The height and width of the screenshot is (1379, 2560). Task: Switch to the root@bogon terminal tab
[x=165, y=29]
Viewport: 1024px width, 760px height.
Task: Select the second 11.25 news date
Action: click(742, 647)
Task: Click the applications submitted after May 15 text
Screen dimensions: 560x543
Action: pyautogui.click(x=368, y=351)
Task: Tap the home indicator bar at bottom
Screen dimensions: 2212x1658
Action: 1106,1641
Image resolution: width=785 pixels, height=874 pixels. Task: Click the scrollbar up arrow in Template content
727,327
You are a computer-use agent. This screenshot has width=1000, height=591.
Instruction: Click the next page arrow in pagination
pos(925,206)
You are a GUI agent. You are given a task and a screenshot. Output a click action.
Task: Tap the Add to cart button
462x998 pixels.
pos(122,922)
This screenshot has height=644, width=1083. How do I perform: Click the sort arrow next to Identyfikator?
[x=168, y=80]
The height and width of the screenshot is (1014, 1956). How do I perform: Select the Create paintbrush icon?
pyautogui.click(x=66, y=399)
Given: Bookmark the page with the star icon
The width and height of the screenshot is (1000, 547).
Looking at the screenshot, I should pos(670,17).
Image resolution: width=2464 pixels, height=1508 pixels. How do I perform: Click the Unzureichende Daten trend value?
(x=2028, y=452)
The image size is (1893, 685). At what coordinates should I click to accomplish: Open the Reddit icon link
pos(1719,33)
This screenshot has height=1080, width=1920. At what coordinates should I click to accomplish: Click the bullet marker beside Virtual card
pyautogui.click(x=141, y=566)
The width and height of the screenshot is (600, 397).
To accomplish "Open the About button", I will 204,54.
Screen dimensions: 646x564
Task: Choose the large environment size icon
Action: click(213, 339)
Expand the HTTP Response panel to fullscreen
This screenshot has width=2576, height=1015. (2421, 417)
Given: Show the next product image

• [TASK]
Reproduce verbatim the items starting at the line that contains "Image resolution: width=2464" and ending at the final line of the items, including both of those lines.

• [RESPONSE]
Image resolution: width=2464 pixels, height=1508 pixels. How do I perform: Click the Unzureichende Daten trend value?
(x=2028, y=452)
The image size is (1893, 685). At what coordinates should I click to accomplish: Open the Reddit icon link
pos(1719,33)
This screenshot has height=1080, width=1920. At what coordinates should I click to accomplish: Click the bullet marker beside Virtual card
pyautogui.click(x=141, y=566)
The width and height of the screenshot is (600, 397).
To accomplish "Open the About button", I will 204,54.
Screen dimensions: 646x564
Task: Choose the large environment size icon
Action: click(213, 339)
Expand the HTTP Response panel to fullscreen
This screenshot has width=2576, height=1015. (2421, 417)
Given: Show the next product image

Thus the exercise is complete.